> [GIVEN RECORDS]:
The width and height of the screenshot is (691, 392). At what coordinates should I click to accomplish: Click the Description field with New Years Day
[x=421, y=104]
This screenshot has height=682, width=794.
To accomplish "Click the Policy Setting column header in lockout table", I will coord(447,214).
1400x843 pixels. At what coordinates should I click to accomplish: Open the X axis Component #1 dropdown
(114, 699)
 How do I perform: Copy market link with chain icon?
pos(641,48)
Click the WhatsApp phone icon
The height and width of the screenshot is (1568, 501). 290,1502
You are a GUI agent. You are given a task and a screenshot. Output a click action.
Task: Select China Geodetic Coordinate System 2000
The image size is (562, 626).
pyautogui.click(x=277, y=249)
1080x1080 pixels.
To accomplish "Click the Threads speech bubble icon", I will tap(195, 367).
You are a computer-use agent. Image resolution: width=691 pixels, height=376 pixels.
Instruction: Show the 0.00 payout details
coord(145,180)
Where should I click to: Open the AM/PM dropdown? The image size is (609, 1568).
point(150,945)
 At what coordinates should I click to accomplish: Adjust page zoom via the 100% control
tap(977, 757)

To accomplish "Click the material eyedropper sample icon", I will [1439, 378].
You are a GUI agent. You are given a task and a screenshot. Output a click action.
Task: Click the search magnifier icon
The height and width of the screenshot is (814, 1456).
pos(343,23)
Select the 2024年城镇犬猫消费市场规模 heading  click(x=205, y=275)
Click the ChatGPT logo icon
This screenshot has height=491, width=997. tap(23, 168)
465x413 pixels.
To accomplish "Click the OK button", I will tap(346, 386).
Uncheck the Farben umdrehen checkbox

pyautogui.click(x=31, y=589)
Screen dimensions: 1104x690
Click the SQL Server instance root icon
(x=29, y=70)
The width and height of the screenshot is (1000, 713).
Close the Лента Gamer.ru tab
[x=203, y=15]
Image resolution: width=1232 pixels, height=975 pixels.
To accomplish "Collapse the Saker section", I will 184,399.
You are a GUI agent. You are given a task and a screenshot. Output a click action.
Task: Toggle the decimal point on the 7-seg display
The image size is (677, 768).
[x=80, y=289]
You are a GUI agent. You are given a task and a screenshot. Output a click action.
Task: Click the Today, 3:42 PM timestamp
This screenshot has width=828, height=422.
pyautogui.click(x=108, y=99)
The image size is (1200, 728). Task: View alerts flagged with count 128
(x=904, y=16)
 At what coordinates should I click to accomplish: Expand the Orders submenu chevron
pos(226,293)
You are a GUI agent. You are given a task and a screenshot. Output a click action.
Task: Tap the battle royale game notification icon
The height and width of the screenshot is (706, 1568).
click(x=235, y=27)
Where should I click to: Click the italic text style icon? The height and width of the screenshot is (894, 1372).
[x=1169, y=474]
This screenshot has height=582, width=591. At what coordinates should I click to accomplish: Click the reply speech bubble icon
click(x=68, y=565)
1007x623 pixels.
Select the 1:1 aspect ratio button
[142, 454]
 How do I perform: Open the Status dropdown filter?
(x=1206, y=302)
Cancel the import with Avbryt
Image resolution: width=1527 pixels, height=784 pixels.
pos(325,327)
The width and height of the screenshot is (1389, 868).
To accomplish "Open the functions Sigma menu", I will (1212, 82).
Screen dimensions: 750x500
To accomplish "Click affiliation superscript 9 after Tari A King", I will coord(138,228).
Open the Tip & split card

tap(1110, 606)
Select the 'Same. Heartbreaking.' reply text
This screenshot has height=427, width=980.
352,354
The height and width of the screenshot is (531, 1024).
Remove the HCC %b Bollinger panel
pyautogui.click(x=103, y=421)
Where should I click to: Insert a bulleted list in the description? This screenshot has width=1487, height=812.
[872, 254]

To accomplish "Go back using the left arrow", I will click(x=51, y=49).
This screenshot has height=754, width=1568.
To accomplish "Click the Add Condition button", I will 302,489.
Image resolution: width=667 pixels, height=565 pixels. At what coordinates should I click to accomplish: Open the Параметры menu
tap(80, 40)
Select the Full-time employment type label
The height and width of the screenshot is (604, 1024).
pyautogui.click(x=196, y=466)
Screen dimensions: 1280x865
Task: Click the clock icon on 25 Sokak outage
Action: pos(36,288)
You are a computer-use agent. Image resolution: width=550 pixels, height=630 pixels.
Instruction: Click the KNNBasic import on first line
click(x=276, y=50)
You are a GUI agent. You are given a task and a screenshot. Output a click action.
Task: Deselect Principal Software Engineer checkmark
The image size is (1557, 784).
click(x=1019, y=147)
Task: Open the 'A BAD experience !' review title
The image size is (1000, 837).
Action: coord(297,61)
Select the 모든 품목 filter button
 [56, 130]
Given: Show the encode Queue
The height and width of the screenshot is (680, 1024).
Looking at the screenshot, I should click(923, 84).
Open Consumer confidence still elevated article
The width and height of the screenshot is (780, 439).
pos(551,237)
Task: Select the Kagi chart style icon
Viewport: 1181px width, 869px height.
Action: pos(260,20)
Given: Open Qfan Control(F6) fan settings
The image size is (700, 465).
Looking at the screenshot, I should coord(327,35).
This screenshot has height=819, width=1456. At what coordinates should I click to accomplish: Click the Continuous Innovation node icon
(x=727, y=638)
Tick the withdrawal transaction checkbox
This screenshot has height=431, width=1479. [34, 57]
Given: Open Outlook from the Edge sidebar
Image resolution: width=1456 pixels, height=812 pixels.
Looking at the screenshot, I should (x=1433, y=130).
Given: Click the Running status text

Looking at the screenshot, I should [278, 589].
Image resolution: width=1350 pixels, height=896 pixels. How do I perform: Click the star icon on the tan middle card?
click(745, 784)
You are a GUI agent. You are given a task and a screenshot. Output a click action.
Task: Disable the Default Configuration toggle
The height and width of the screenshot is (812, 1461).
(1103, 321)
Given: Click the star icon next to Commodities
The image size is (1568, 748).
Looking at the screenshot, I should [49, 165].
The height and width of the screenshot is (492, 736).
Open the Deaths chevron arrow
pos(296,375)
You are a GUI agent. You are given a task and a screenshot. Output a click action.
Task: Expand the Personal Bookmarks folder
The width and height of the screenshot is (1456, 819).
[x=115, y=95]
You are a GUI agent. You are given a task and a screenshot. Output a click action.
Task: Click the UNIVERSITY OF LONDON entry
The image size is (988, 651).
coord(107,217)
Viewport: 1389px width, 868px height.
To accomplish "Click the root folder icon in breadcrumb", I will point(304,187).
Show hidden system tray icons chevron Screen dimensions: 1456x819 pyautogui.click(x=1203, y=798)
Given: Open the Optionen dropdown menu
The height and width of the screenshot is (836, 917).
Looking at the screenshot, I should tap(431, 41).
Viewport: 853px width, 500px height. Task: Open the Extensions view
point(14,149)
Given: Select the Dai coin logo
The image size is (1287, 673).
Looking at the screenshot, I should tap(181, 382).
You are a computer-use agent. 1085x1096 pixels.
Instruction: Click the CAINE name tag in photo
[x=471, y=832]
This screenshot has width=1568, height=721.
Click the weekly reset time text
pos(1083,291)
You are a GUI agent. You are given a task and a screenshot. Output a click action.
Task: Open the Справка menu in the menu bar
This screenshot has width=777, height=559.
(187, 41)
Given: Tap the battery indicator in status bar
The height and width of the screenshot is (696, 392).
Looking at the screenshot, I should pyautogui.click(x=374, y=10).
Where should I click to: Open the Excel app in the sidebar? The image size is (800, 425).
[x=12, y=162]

> [PROBLEM REQUIREMENTS]: Retype the entries above word for word, from their first line up to and including the line with "I will coord(447,214).".

> [SOLUTION FOR THIS PROBLEM]:
The width and height of the screenshot is (691, 392). At what coordinates should I click to accomplish: Click the Description field with New Years Day
[x=421, y=104]
This screenshot has height=682, width=794.
To accomplish "Click the Policy Setting column header in lockout table", I will coord(447,214).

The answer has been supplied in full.